気付いたときには見慣れぬ車の中で───面識の無い男に羽交い締めにされ、薬を無理矢理飲まされた。
即効で感じる脱力感。
記憶は緩やかに途切れてゆく。
漢方薬のような嗅ぎ慣れぬ香りだけを残して。

次に目覚めた時、未だ真っ黒なスモークが貼られた車内に居ると解り、野梨子は軽くパニックに陥った。
だが口には布が噛まされ、叫ぶことも出来ない。
小さな車内灯が付けられた後、車は静かに停車。
外の景色は見えない。
ただ車の行き交う音すら聞こえないということは、随分と寂しい場所に居るのだろうと解った。

運転していた男が座席を跨ぎ、野梨子の隣に座った。
大柄な、おそらくは清四郎たちと同じくらいの背丈があるだろう。
腕も太く、胸板も広い。
薄いサングラスをかけたその姿から、年齢は30代と推測できた。

真っ黒のジャンパーとジーンズ。
首にはいかにもな金のネックレス。
野梨子の世界には関わってこない類の人間だった。

もう一人の男の手にはデジタルカメラ。
こちらはもう少し若いのだろう。
紺色のツナギを着ていて、整髪料の香りが鼻をつく。
こちらはサングラスじゃなく、ごく普通のマスクを装着していた。

ここまでくるともう────いやな予感しかしない。

野梨子は唾液を飲み込めない状況に息苦しさを覚えた。
しかし次に発せられた何気ない言葉には、呼吸を忘れるほど驚かされてしまう。

「“剣菱 悠理”。

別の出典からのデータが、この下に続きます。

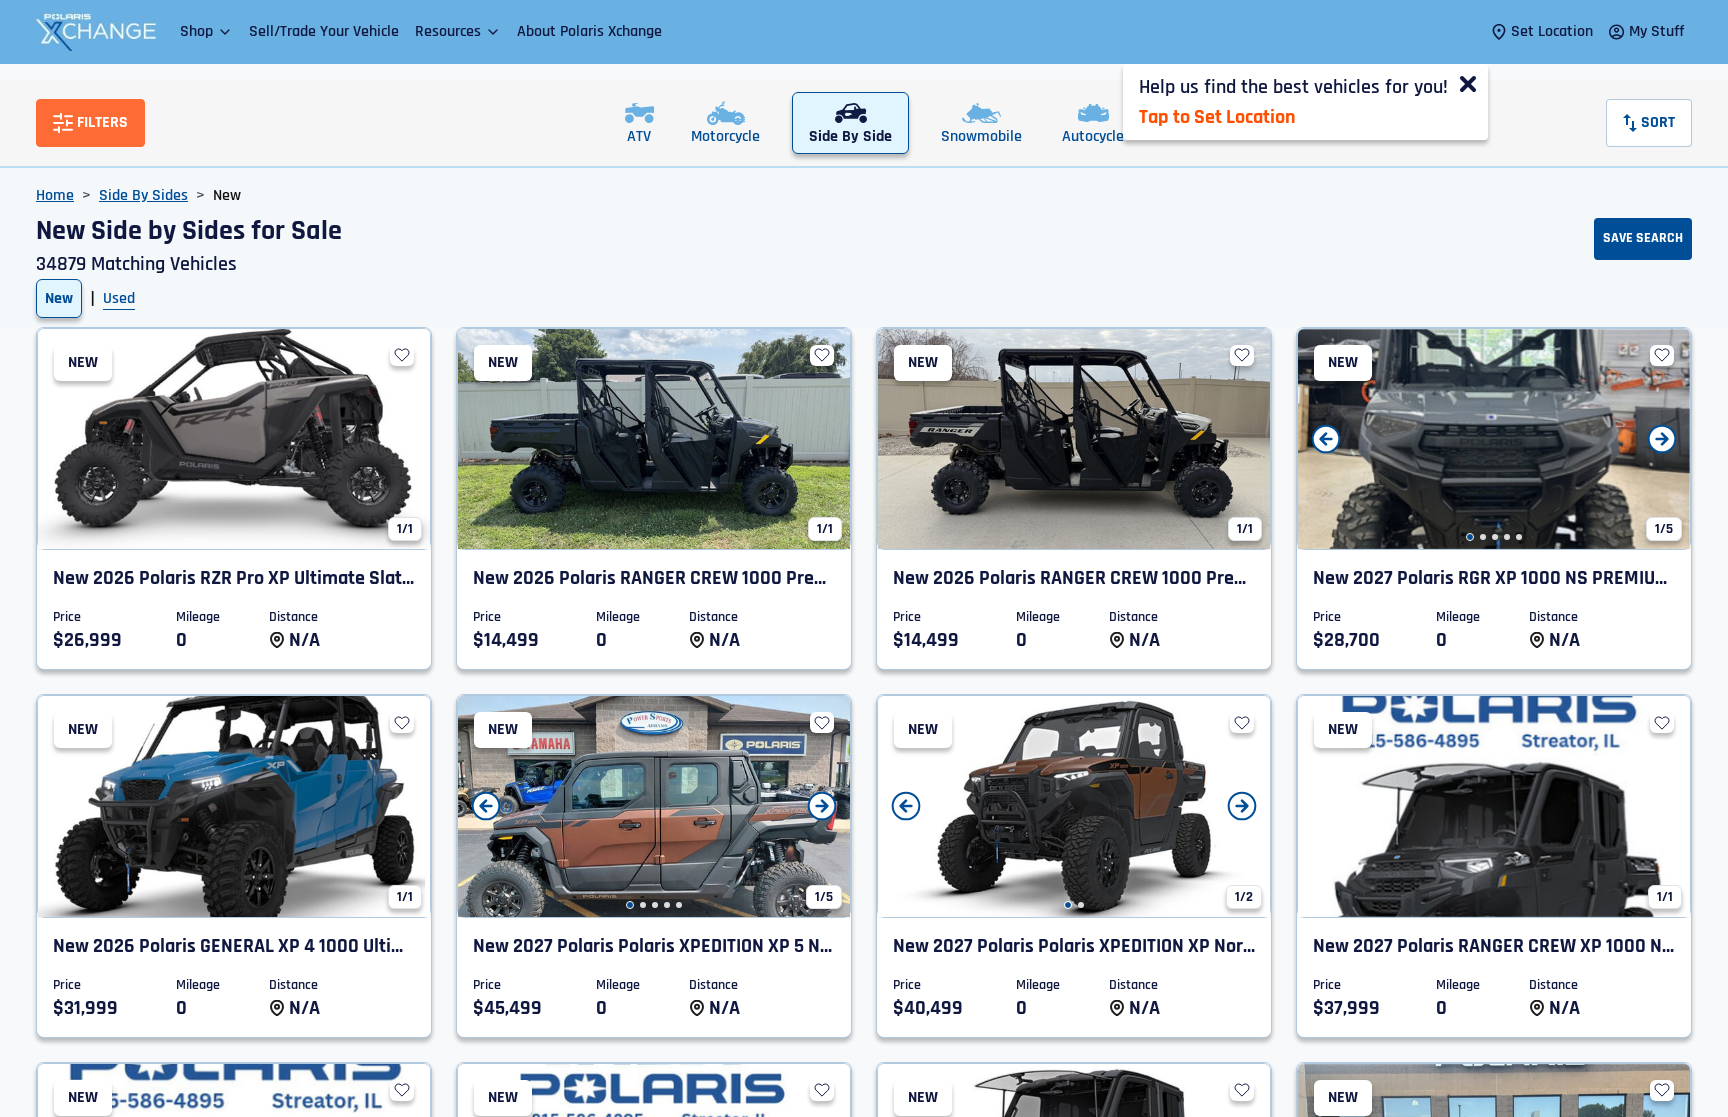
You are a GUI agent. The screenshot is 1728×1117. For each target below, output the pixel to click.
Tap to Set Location (1217, 117)
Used (119, 298)
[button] (206, 31)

あんた写真よりもずっとべっぴんだな。」

─────え・・・・悠理?私が?

男がポケットから取り出した一枚の写真。
普通用紙にプリントアウトしたそれはいかにもな隠し撮り写真で、自分の横には魅録と悠理、そして清四郎が写っていた。
つい最近の光景だと判る。

首を横に振り、“違う”とアピールするも、男の思いこみは相当激しく───ニヤついた顔を近づけてくる。

「いかにも大財閥のお嬢様って感じだよなぁ。俺らとは住む世界が違うってか。」

顎を掴まれ、至近距離で吐息がかかり、野梨子はその悪臭に吐き気をもよおした。
涙目で睨むも、男は意に介さない。
自分のペースで話を続ける。

「なぁ………あんた、“松竹梅魅録”と仲良いんだって?」

魅録?
何故魅録が?

野梨子は薬の抜け切れていない朦朧とする頭で理由を探すも、それらしい事は思い当たらなかった。

悠理と間違われた自分。
魅録との関係?
この人たちは一体…………

「“とある人”がすごーーーく不愉快なんだってさ。で、こうして俺らが“説得”に遣わされたってわけ。」

とある人?
説得?

混乱に拍車がかかる。

「兄貴、そろそろ時間が……」

「うっせぇ、わあってるよ!」

首筋に這う指は、制服のリボンをあっさりと解く。
誰にもそれを許した覚えはない。
誰にも。

それなのに男の手は白磁の肌をたどり、制服の中へと侵入した。
頭かぶりを振り、必死に抵抗する野梨子だが、薬の所為で思ったように動けない。

「カメラ………ミスるなよ?」

「はい。でも兄貴…………脅すだけっすよね?そこまでしなくても……」

「馬鹿やろう。こんな旨そうな獲物前にして味見もしないなんて、男じゃねぇだろ!おまえは後から楽しませてやるから、とにかくカメラ回せ。」

「は、はい。」

そこからは、まさしく悪夢だった。
永遠かと思われる時間、男は白く透明な肌を嬲り、余すとこなく舌で味わった。

声を出せないことで苦しみは倍増する。
かさついた大きな手が野梨子の足首を掴み、そして乱暴に割り開く。
タイツは破られ、口に出すのも恥ずかしいくらいの姿を、男はカメラにおさめさせた。

「やっぱ………ホンモノのお嬢さんはたまんねぇな。どこもかしこも綺麗で……匂いすら甘い。」

「そんなにも違うんすか?」

「そりゃ、その辺の女とはひと味もふた味も違うぜ。」

野梨子はいっそ気を失いたかった。
それも出来ぬのなら舌を噛み切りたかった。

─────清四郎……………魅録────

頼りになる男達の名が脳裏に浮かぶ。
カメラのフラッシュが瞬く度、清らかだった体は汚れていくような気がした。

実際そうなのだろう。
男は鼻息荒く、野梨子の秘部を弄んでいた。
下着の中へ無遠慮に差し入れられた指。
掻き回される違和感と痛み。
強く握られた足は力なく広げられる。
狼狽していたはずの男も、ゴクリと唾を飲み込んだ。
空気を震わせる興奮が、野梨子の肌へと伝わる。

「さ、最後までやっちまうんすか?」

「そりゃ、ここまで来たら────なぁ?」

涙も枯れ、大きな瞳も力なく伏せられる。
諦めではない。
逃避だ。

そうして野梨子の意識は闇の中へと遠退いていった。

これは現実なんかじゃない。
夢なんだ。
目が覚めたら、そこは温かな布団の中で、いつもの眩しい世界が広がっているはず。
また仲間達の笑顔を前に、爽やかな挨拶が出来るはず───

彼女はひたすら──────そう信じていた。